#### Work instruction:
From the line containing "Delete contact using the trash icon" to the last line of the records below, repeat every line exactly and add nothing else.

*** Recorded data ***

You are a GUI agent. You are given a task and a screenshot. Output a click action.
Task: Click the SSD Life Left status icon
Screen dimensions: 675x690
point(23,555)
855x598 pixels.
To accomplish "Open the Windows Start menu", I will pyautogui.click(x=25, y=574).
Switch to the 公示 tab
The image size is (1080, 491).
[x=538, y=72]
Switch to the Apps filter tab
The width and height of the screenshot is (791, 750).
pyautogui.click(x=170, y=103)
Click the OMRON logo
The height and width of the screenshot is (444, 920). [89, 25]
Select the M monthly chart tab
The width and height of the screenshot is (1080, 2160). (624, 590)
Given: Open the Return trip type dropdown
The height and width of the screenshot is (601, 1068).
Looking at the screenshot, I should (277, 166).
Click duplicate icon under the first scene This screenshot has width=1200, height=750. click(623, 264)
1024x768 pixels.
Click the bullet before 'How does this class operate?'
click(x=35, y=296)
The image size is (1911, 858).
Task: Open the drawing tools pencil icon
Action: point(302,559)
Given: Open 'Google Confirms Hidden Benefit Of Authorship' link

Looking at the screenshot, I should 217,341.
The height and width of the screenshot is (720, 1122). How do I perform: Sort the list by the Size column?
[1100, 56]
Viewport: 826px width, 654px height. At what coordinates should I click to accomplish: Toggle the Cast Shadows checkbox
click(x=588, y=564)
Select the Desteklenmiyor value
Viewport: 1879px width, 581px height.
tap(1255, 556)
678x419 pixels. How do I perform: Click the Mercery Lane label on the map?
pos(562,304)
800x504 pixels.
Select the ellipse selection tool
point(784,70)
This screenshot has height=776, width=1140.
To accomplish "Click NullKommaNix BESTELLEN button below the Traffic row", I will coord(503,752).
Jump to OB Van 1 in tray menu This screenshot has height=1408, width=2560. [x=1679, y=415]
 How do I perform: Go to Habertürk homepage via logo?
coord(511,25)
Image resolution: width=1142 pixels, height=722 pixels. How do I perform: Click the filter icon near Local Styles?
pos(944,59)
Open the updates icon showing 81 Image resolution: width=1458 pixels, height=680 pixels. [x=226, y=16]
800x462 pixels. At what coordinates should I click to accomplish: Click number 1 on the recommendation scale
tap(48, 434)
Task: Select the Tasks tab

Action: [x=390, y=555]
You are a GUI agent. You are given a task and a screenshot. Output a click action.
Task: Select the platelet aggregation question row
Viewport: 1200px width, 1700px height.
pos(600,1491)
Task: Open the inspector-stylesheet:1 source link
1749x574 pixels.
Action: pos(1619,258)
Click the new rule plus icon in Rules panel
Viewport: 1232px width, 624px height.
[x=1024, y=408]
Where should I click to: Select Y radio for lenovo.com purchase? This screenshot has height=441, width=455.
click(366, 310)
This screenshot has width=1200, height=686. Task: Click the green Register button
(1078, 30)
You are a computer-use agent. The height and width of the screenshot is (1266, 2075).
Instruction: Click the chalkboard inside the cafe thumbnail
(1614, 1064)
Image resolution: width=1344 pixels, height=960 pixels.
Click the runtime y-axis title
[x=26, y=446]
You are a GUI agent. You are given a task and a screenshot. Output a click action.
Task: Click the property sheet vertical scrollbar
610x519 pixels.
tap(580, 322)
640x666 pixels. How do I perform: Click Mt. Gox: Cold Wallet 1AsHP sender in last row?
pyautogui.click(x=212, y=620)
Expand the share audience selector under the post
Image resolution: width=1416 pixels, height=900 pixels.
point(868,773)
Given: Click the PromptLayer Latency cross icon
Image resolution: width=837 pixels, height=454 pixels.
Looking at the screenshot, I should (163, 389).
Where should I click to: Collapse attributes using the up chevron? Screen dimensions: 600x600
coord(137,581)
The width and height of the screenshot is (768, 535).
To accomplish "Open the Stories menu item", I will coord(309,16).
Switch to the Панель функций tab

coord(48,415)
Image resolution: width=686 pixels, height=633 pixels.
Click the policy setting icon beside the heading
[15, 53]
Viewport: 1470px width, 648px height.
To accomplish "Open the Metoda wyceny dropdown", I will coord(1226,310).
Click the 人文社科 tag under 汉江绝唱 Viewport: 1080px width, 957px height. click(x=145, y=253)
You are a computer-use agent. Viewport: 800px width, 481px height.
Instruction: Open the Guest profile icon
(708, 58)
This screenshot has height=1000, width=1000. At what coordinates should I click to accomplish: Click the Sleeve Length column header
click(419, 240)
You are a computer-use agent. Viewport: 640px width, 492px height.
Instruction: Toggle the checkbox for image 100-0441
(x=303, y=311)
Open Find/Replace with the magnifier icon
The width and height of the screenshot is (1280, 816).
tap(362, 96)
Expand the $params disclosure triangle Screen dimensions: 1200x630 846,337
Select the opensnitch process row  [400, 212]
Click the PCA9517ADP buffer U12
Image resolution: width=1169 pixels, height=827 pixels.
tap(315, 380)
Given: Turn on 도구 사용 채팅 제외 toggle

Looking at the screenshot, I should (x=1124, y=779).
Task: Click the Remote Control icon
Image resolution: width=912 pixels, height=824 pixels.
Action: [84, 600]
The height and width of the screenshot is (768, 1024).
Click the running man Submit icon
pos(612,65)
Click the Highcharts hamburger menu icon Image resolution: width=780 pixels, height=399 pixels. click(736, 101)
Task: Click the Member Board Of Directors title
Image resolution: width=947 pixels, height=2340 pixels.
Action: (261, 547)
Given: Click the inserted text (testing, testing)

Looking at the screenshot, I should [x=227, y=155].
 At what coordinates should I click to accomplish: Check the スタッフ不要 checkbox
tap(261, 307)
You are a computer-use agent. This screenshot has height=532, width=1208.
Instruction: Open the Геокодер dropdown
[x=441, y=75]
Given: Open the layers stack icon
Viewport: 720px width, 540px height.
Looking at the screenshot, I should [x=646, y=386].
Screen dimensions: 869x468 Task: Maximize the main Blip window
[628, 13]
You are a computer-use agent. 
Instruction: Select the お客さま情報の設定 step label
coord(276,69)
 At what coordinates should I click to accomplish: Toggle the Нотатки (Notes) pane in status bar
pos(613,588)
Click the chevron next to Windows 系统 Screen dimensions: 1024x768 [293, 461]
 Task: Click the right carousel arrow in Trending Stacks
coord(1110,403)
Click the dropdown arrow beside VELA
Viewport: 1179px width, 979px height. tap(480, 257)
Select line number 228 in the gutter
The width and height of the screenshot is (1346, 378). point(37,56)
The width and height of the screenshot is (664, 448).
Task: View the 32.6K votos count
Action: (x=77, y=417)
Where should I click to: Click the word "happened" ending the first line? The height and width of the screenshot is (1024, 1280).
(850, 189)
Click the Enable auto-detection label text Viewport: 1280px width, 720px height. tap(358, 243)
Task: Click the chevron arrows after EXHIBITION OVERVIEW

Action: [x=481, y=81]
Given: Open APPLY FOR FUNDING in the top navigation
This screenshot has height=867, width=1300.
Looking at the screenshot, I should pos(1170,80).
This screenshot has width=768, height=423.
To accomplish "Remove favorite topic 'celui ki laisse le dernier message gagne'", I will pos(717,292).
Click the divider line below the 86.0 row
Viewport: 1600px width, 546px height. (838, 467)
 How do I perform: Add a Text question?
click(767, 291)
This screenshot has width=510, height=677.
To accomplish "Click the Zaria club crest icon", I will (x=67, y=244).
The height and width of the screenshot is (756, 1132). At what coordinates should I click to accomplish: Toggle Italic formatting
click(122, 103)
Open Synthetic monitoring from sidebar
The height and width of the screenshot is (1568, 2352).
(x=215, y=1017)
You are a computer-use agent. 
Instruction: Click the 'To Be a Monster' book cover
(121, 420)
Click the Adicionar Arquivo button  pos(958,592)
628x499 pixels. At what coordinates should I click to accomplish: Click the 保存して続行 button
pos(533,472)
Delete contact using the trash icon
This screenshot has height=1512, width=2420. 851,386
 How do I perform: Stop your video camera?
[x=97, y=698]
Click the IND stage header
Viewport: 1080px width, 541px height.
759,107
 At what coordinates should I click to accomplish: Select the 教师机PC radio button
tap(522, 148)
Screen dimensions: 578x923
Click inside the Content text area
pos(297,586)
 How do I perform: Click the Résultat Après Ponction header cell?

*** End of Recorded data ***

#### The answer:
Delete contact using the trash icon
This screenshot has height=1512, width=2420. 851,386
 How do I perform: Stop your video camera?
[x=97, y=698]
Click the IND stage header
Viewport: 1080px width, 541px height.
759,107
 At what coordinates should I click to accomplish: Select the 教师机PC radio button
tap(522, 148)
Screen dimensions: 578x923
Click inside the Content text area
pos(297,586)
 How do I perform: Click the Résultat Après Ponction header cell?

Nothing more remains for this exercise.